§ **Required work**: Please revise all of the data below so that every "screenshot" becomes "screen capture", with all other text unchanged. Leave the pictures out of your answer.

Click-target data:
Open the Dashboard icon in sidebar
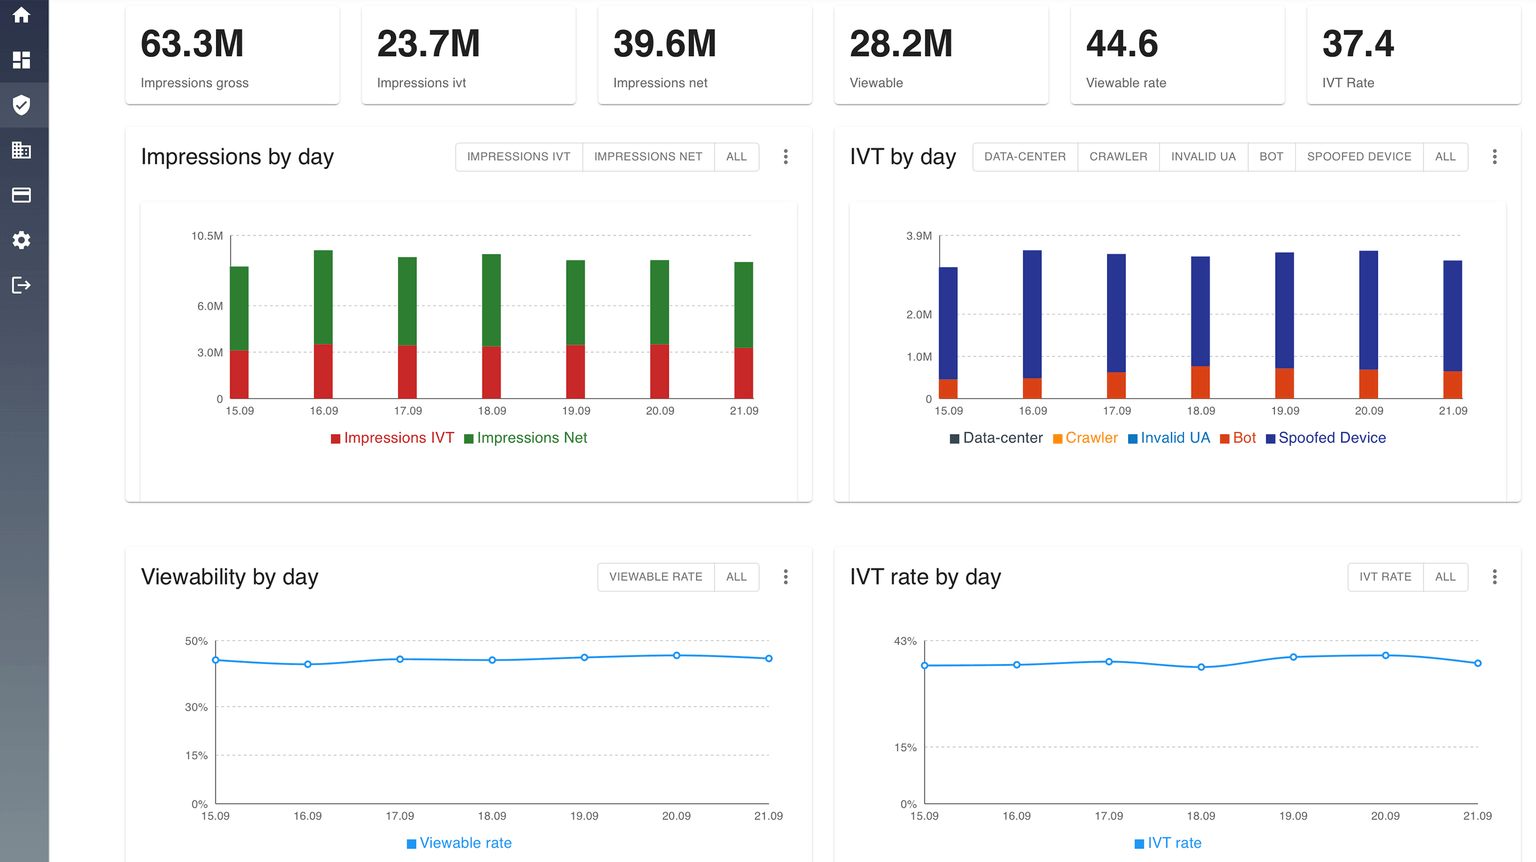Screen dimensions: 1536x862 pyautogui.click(x=21, y=60)
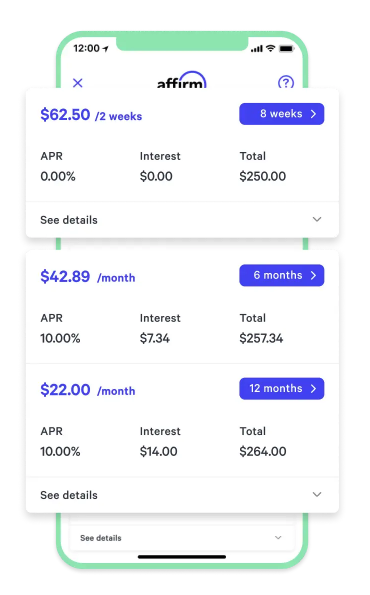Click chevron beside first See details

pos(317,219)
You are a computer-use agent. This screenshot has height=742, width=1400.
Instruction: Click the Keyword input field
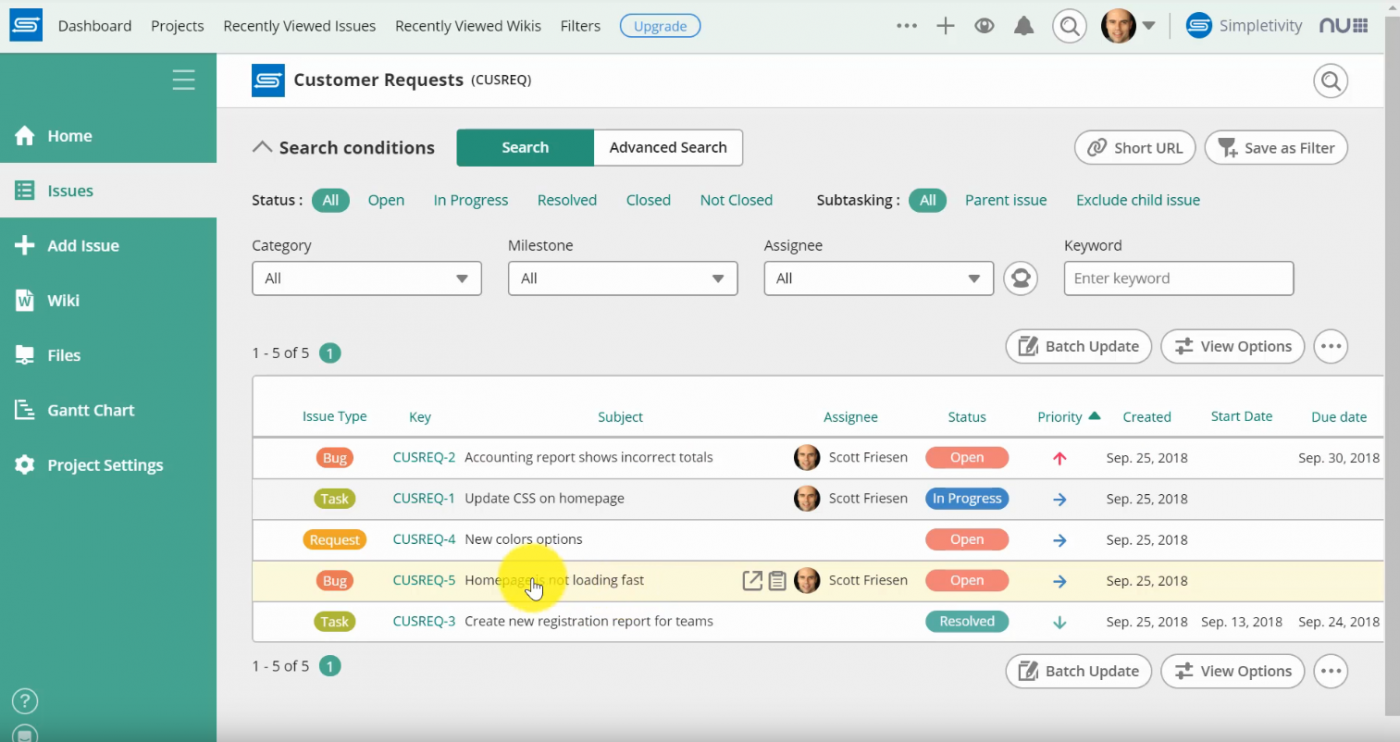pyautogui.click(x=1178, y=278)
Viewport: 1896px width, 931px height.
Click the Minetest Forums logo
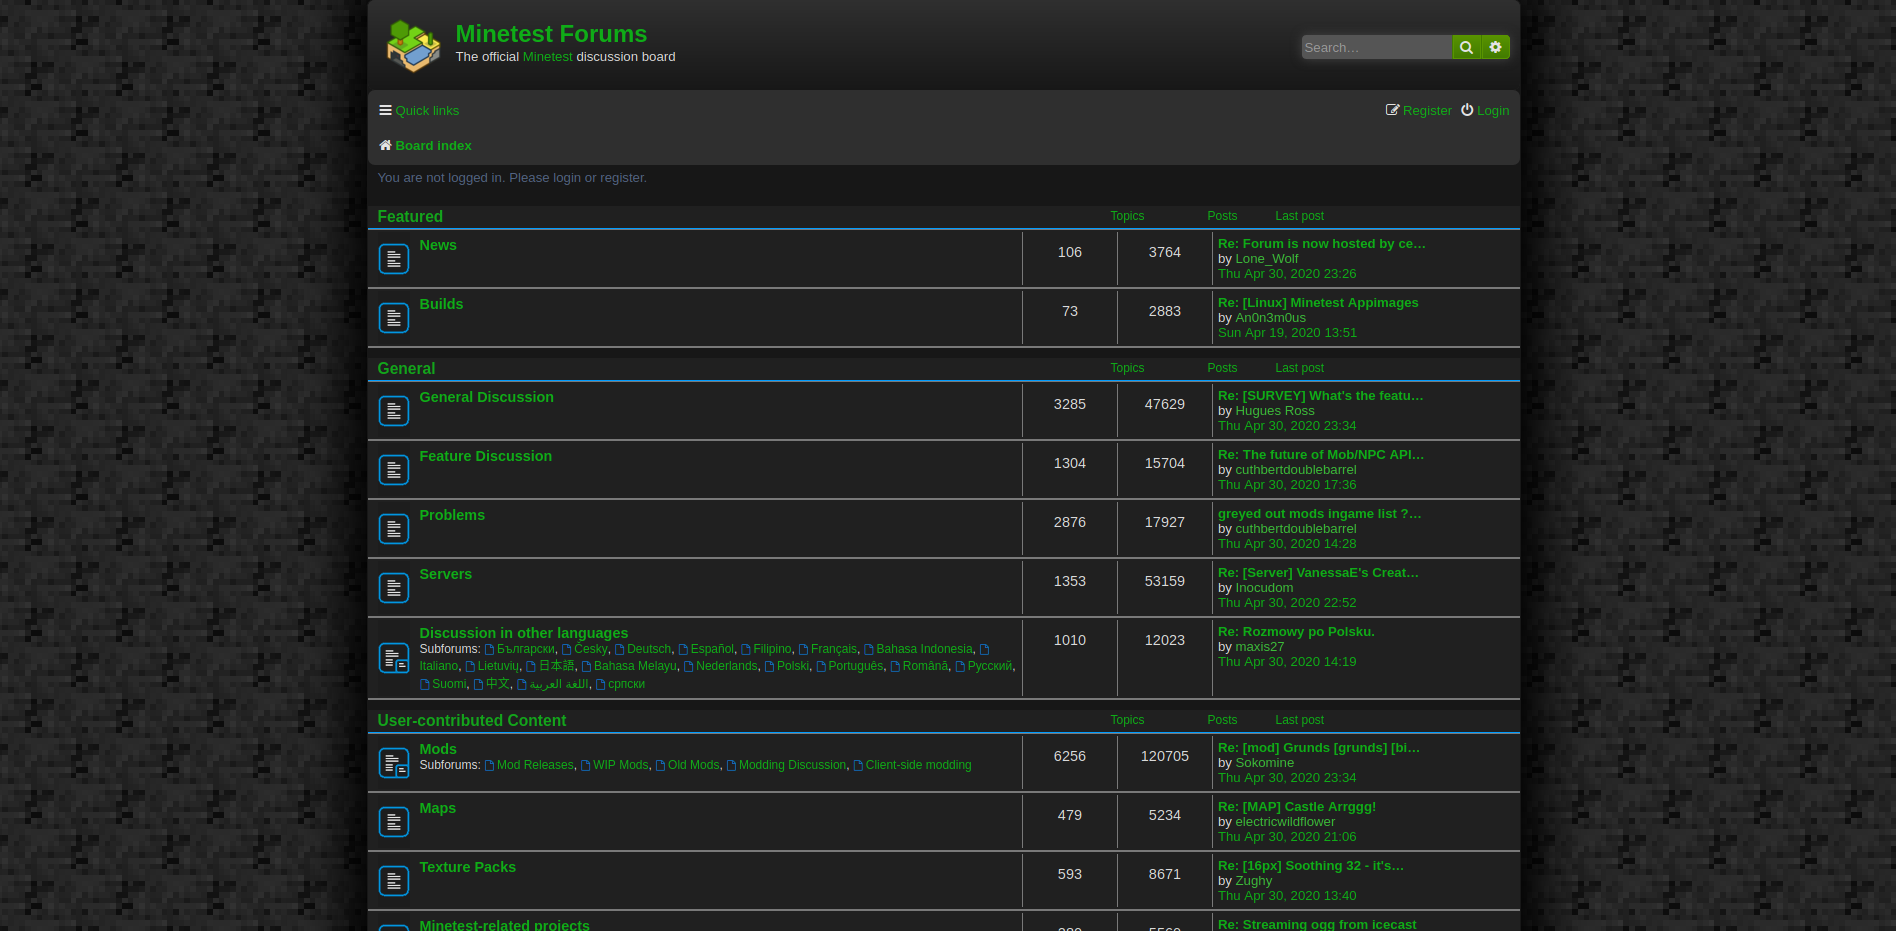coord(413,46)
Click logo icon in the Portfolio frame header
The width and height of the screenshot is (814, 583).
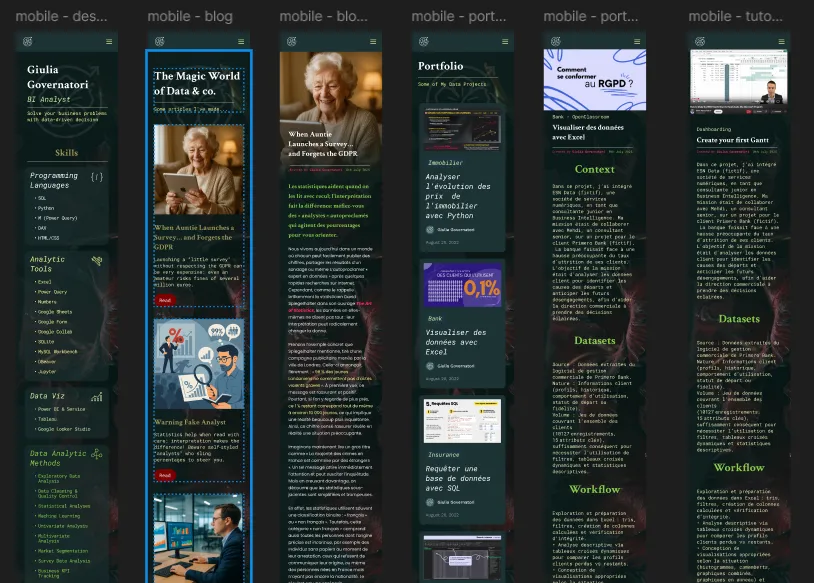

§ **Solution for this exercise**:
Open the Dashboard icon in sidebar
Screen dimensions: 1536x862 pyautogui.click(x=21, y=60)
Click chevron beside first See details

pos(317,219)
You are a computer-use agent. This screen capture has height=742, width=1400.
Instruction: Click the Keyword input field
pyautogui.click(x=1178, y=278)
Viewport: 1896px width, 931px height.
Click the Minetest Forums logo
coord(413,46)
Click logo icon in the Portfolio frame header
The width and height of the screen capture is (814, 583).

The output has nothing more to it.